Jolivette is a member of the Atakapa-Ishak Nation of Louisiana, a nonprofit organization based in Lake Charles, Louisiana,[5] that is an unrecognized tribe. While the organization claims descent from Atakapa, also known as Ishak, it is neither a federally recognized tribe or a state-recognized tribe.[6]
Jolivette earned his bachelor's degree in sociology with a minor in English literature and a certificate in ethnic studies from the University of San Francisco.[4] He earned his master's degree in sociology from San Francisco State University in 1999. His thesis was titled, "Native America: White Indians, Black Indians and the Contemporary Privilege of Color."[3] He earned his doctoral degree in sociology from the University of California, Santa Cruz in 2003, with a dissertation titled "Creole Diaspora: (Re)articulating the Social, Legal, Economic, and Regional Construction of American Indian Identity."[7]
Jolivétte was a professor and chair of the American Indian studies department at San Francisco State University from 2010 to 2016.[8]

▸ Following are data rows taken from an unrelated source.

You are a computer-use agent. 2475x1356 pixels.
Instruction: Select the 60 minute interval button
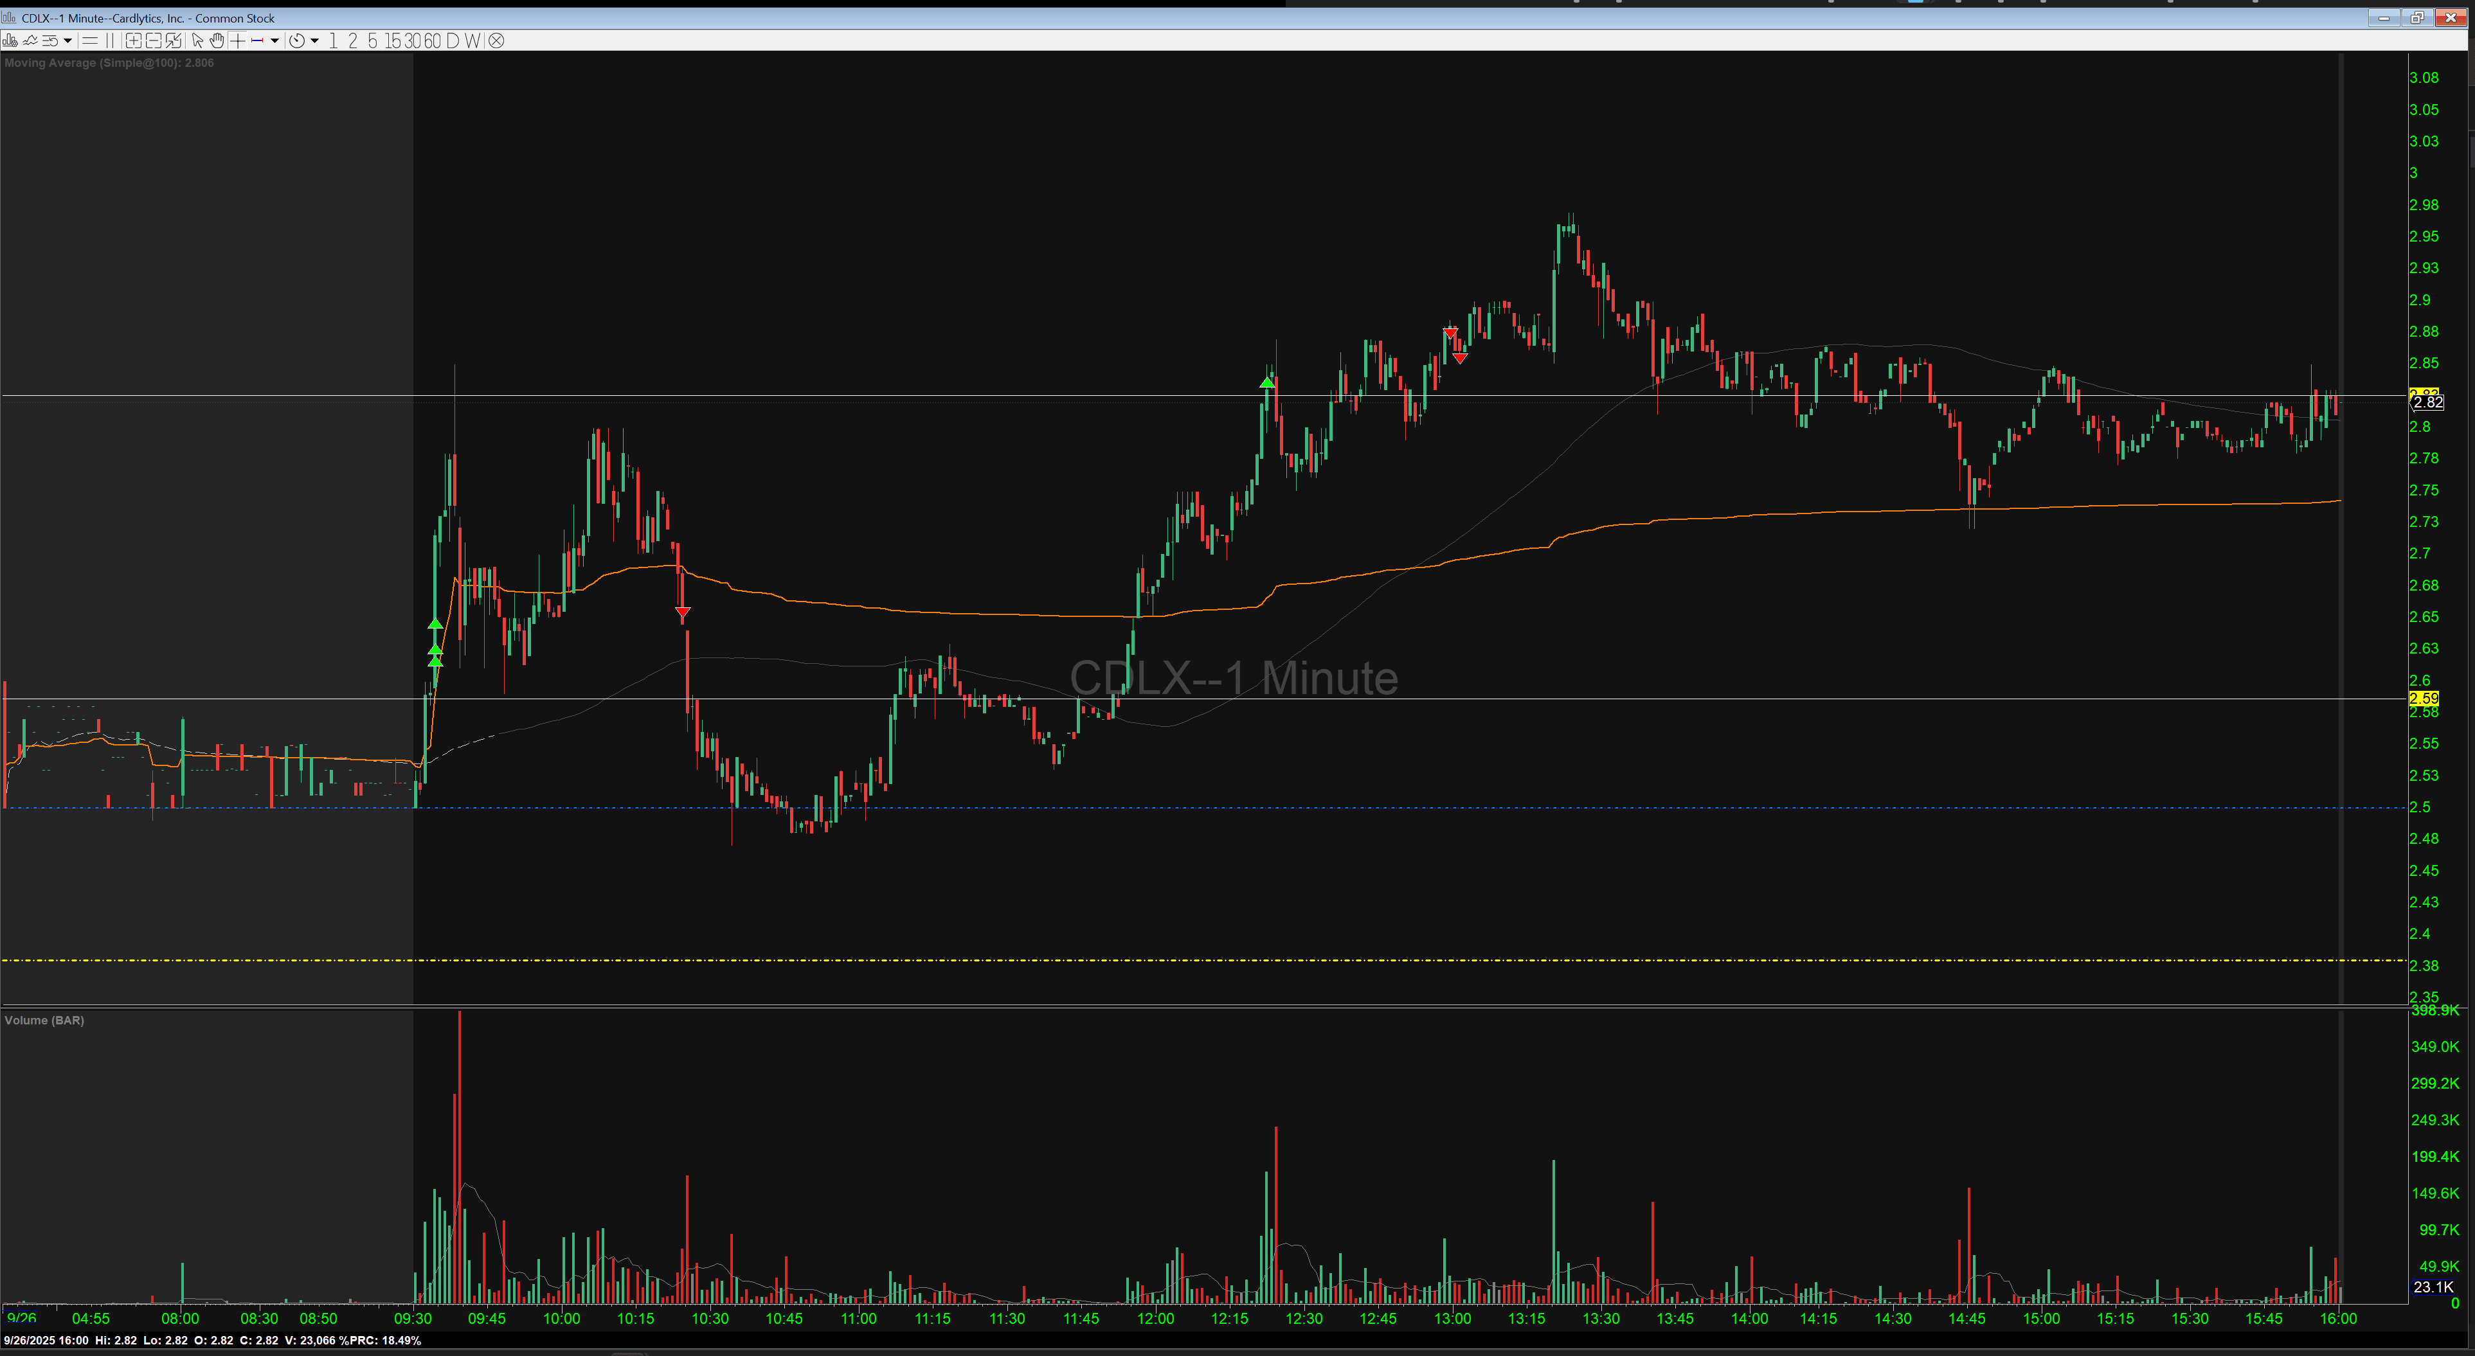tap(432, 40)
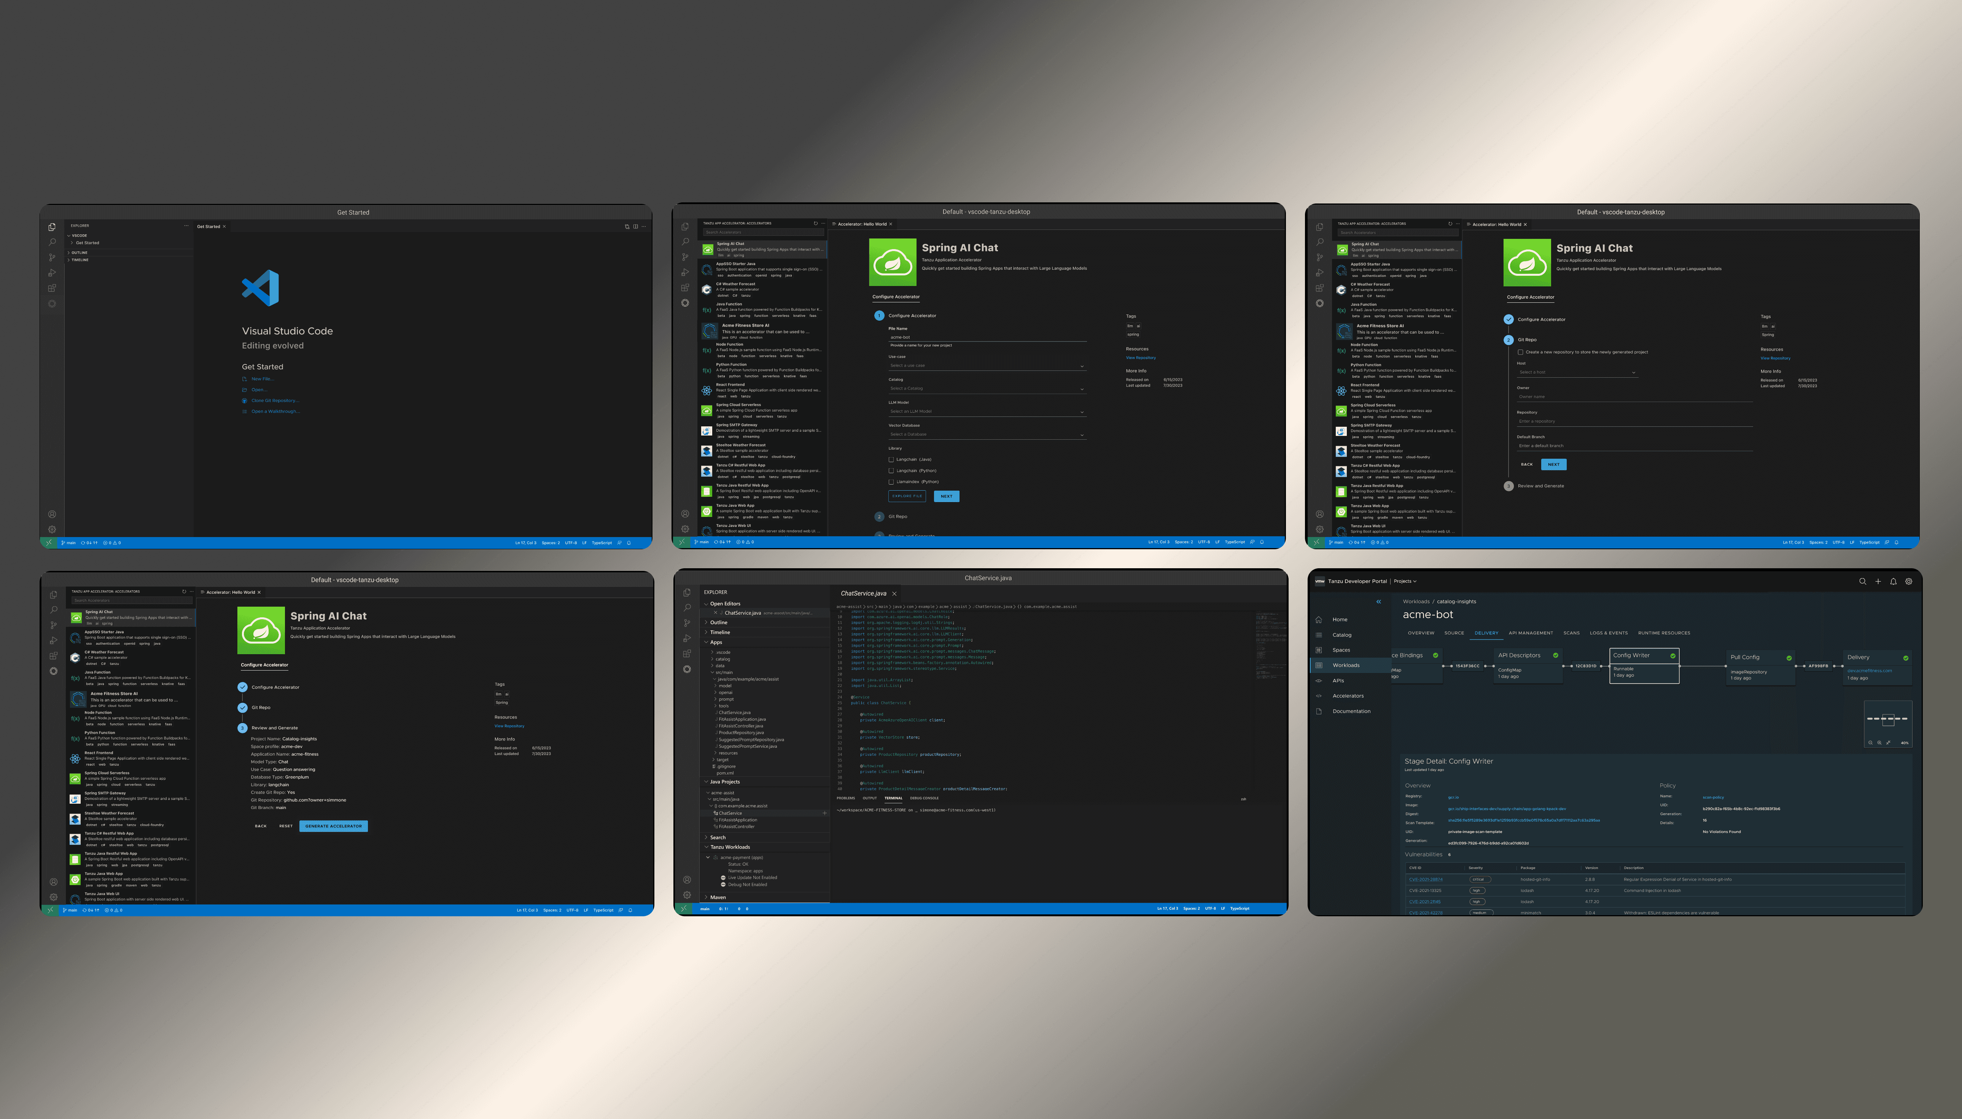Switch to DEBUG CONSOLE panel tab
The width and height of the screenshot is (1962, 1119).
[x=924, y=798]
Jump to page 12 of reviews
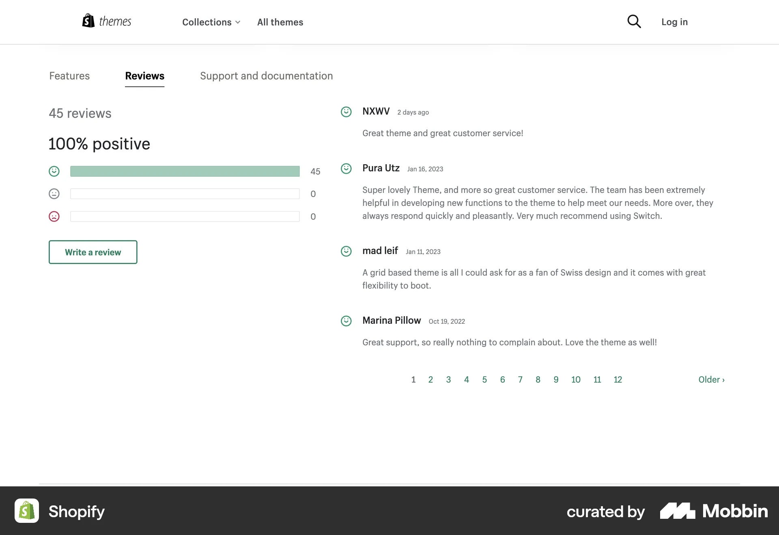 click(618, 379)
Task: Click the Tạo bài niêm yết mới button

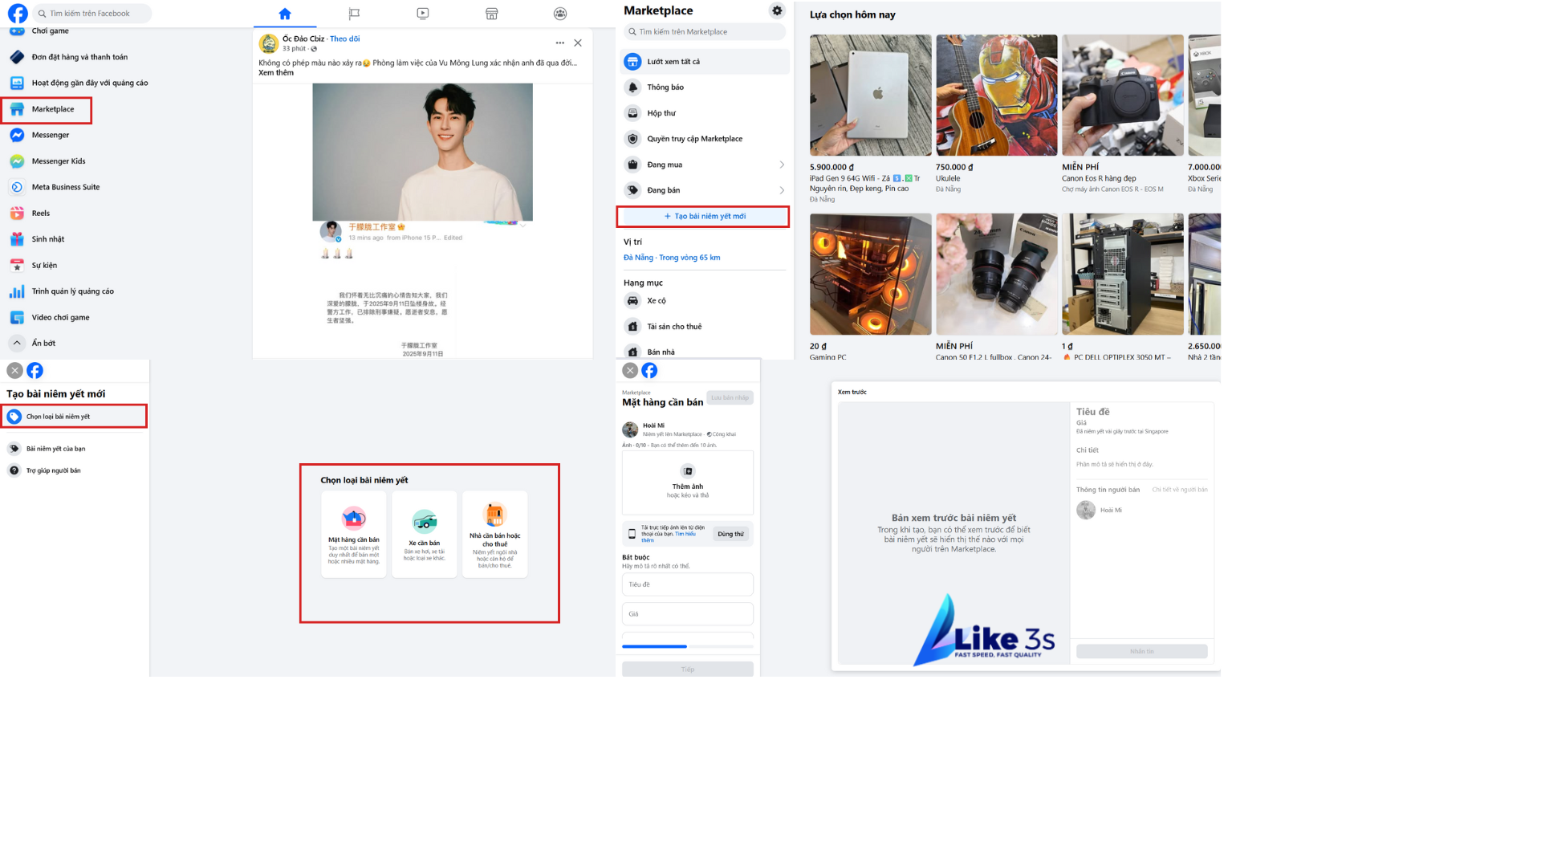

He became the founding Director of the Native American and Indigenous Studies (NAIS) Program at the University of California, San Diego, in 2020. The NAIS Program includes a minor and a graduate certificate and an elder/culture bearer-in-residence program. He served as a historian of the Atakapa-Ishak Nation, an unrecognized tribe, from 2005 to 2010. He co-founded and is co-chair of the University of California Ethnic Studies Council which works to advance and support ethnic studies curriculum and programs across the state of California and the United States.